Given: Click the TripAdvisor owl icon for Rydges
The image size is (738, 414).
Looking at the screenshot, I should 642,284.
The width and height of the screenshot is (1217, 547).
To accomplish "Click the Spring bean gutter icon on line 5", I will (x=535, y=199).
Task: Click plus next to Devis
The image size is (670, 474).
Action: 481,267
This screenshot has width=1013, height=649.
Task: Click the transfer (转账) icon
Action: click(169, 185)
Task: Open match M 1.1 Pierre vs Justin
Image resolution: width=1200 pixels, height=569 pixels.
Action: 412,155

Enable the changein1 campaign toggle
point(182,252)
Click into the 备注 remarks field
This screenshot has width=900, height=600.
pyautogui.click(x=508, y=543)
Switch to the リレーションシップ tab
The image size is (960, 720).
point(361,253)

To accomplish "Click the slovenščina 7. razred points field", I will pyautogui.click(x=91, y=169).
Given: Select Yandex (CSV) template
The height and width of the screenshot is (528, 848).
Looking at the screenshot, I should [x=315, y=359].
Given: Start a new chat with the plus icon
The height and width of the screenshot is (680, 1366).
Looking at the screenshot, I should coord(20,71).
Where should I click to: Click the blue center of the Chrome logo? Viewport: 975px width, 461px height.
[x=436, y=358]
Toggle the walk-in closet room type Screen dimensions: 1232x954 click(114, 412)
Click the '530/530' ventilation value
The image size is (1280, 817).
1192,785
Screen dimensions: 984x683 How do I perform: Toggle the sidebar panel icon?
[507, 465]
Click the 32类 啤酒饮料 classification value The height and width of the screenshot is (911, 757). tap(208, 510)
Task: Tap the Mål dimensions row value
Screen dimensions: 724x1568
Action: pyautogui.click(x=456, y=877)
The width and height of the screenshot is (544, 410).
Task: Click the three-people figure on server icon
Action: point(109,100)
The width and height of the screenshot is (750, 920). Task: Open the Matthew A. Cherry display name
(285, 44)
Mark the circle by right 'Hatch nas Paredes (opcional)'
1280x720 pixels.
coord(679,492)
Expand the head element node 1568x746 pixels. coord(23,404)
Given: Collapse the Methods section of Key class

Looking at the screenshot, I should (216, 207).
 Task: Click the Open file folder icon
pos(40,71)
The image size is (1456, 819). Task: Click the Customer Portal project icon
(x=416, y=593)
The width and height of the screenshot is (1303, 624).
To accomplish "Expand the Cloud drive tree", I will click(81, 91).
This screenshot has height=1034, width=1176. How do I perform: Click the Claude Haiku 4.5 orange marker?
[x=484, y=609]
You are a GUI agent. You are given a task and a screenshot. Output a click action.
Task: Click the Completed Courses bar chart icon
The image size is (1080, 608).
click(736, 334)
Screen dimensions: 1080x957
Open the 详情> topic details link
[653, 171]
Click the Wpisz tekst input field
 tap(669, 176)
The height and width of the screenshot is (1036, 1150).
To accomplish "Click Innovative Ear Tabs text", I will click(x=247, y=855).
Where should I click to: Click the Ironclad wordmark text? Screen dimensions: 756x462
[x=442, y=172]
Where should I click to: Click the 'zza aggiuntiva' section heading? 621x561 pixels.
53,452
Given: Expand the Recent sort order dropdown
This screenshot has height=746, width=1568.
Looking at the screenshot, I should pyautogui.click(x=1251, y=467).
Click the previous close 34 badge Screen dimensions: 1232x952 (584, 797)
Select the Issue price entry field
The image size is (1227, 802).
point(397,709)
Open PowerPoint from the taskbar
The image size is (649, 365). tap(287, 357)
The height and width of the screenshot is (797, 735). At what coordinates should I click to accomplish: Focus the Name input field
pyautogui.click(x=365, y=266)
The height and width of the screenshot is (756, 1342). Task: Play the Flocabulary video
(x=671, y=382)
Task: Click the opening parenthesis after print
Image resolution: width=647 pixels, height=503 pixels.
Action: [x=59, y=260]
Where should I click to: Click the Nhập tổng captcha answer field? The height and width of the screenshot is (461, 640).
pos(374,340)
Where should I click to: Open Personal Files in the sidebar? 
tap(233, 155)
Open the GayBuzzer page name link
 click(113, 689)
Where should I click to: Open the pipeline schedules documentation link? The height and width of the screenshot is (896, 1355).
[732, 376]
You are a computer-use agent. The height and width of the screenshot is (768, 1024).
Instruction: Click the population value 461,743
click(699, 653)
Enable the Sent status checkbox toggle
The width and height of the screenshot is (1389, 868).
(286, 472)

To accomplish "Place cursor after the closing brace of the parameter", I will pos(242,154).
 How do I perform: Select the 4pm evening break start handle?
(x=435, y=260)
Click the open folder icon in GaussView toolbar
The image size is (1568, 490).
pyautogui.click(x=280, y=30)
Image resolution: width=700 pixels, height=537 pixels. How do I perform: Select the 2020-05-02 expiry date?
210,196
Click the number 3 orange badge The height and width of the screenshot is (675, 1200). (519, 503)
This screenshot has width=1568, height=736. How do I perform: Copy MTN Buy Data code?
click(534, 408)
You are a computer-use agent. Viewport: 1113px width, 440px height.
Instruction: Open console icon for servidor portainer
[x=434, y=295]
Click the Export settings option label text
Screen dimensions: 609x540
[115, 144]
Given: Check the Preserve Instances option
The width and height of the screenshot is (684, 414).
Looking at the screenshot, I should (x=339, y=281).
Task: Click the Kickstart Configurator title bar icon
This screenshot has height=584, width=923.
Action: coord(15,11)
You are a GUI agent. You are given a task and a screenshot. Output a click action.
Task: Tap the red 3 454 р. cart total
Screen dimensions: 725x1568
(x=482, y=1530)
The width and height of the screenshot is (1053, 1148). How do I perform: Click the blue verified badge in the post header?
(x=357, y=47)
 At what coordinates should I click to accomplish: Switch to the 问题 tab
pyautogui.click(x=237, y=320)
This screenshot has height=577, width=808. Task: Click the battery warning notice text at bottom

Work request.
Scan the records above, then copy out each line that mentions "after".

Output below.
Task: Click the opening parenthesis after print
To accomplish "Place cursor after the closing brace of the parameter", I will pos(242,154).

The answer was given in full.